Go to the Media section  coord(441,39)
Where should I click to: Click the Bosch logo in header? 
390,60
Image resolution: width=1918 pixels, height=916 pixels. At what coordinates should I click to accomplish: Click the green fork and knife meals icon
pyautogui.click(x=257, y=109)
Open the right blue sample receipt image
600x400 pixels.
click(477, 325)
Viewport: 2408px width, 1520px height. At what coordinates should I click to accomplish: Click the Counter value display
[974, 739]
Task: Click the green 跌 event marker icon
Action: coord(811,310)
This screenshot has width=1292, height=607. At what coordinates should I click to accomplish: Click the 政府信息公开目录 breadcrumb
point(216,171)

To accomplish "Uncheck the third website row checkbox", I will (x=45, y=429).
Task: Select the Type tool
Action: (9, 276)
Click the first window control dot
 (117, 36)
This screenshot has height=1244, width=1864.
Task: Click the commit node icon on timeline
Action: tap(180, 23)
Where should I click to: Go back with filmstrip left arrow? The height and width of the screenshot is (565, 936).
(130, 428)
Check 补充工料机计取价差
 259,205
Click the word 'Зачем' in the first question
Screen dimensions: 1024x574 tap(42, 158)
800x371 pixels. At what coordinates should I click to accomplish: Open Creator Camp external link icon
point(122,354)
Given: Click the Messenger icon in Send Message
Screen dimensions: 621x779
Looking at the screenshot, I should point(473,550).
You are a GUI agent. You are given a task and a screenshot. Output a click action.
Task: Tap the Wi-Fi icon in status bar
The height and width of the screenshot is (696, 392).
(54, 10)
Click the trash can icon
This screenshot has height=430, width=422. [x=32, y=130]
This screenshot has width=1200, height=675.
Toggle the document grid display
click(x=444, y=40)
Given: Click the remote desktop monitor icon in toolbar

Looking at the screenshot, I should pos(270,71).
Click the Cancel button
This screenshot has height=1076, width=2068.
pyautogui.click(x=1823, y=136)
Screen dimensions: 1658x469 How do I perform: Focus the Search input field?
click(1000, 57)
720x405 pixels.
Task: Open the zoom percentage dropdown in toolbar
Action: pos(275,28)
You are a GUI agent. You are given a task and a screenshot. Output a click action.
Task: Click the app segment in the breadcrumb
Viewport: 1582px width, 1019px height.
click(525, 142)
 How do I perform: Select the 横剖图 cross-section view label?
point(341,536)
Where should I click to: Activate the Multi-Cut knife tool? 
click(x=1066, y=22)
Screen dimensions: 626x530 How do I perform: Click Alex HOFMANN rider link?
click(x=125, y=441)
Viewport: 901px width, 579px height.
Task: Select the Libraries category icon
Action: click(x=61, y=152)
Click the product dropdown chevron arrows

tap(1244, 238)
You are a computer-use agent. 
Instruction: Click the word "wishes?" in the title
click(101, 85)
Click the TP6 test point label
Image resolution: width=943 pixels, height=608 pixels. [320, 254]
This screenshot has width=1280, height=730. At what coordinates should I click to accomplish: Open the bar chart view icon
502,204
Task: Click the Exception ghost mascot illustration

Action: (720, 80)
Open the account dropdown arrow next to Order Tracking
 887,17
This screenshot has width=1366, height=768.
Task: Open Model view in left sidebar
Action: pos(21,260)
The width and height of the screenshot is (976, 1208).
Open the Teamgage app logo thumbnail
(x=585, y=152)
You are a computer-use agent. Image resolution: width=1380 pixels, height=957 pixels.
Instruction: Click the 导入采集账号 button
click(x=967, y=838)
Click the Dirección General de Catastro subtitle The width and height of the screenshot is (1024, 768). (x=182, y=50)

** Exercise objective **
For the word "agent", count the lines in the records that contain it. Give the number and no other words.

** Answer box **
4